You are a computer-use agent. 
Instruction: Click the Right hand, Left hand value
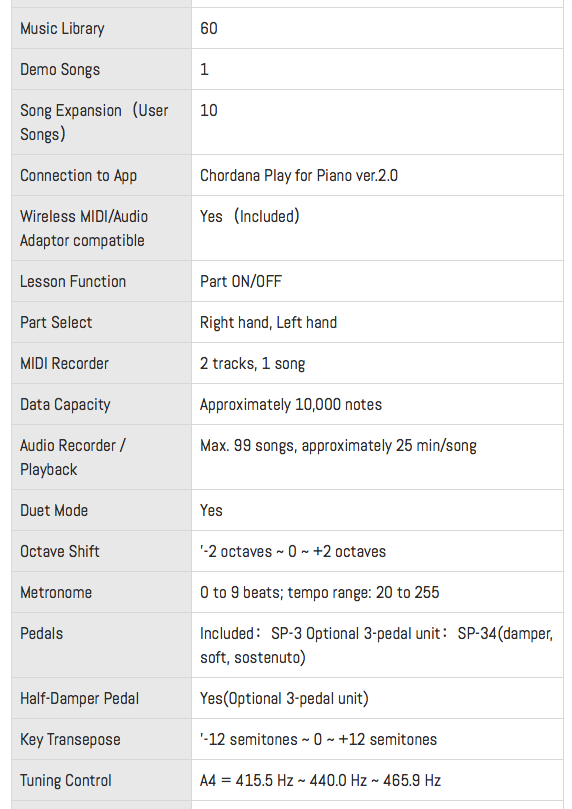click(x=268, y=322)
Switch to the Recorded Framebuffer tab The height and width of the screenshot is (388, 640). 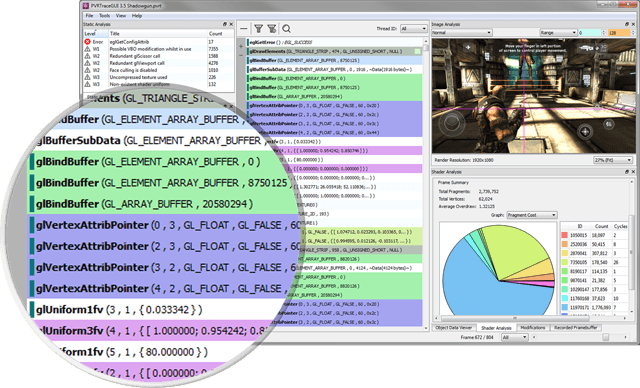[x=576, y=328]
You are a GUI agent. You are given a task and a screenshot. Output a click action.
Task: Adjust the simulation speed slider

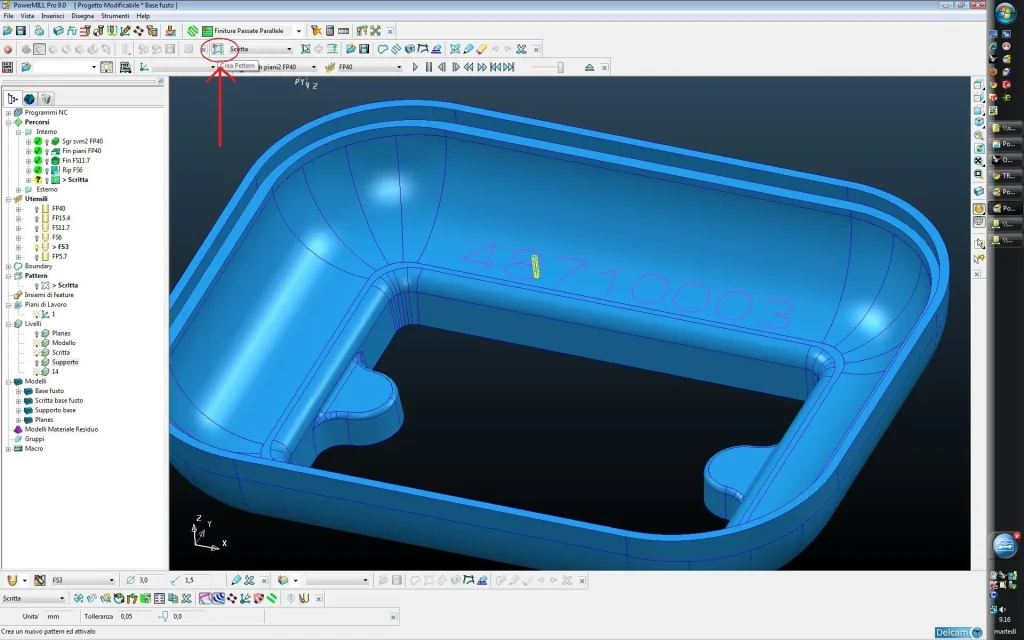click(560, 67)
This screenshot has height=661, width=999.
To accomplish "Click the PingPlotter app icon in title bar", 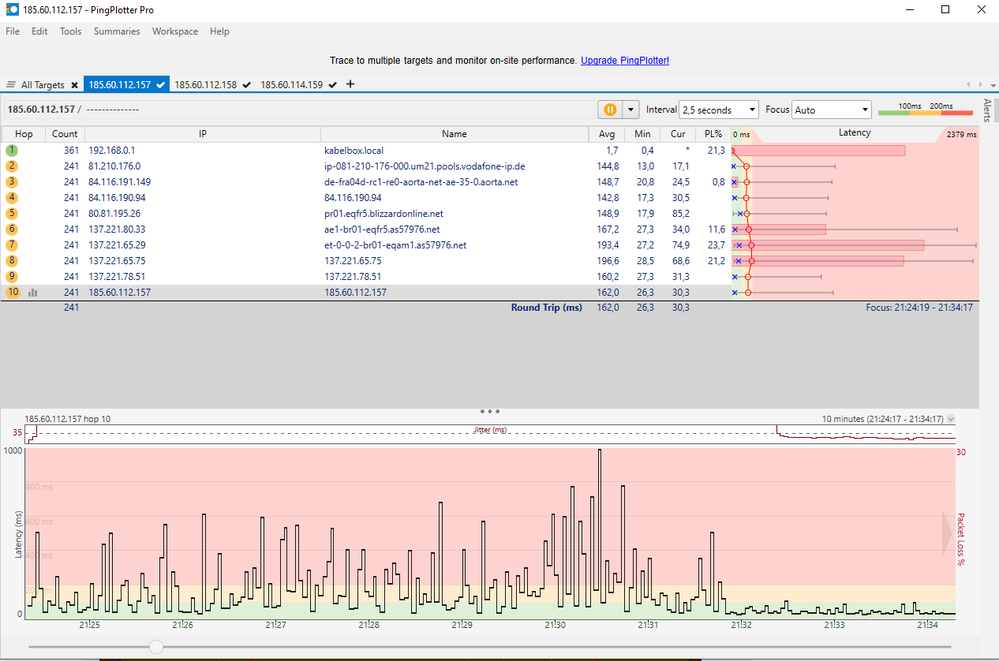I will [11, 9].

--

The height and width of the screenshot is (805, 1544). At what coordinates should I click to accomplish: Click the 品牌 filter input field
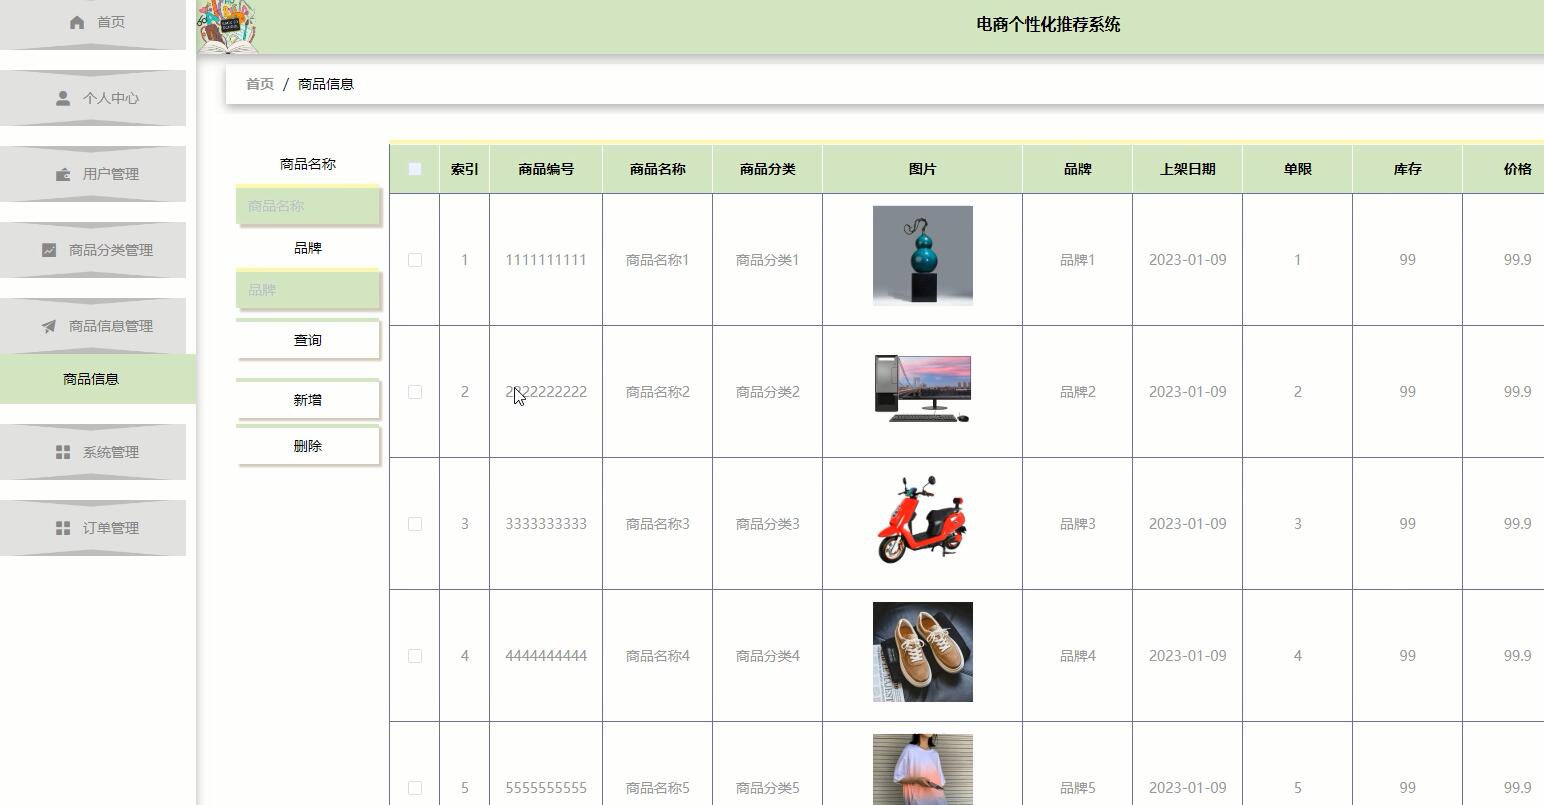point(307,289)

• **Task details**
Before answering, check every line of the records for the string "agent", then state how many lines have it, with the number only.

• **Output**
2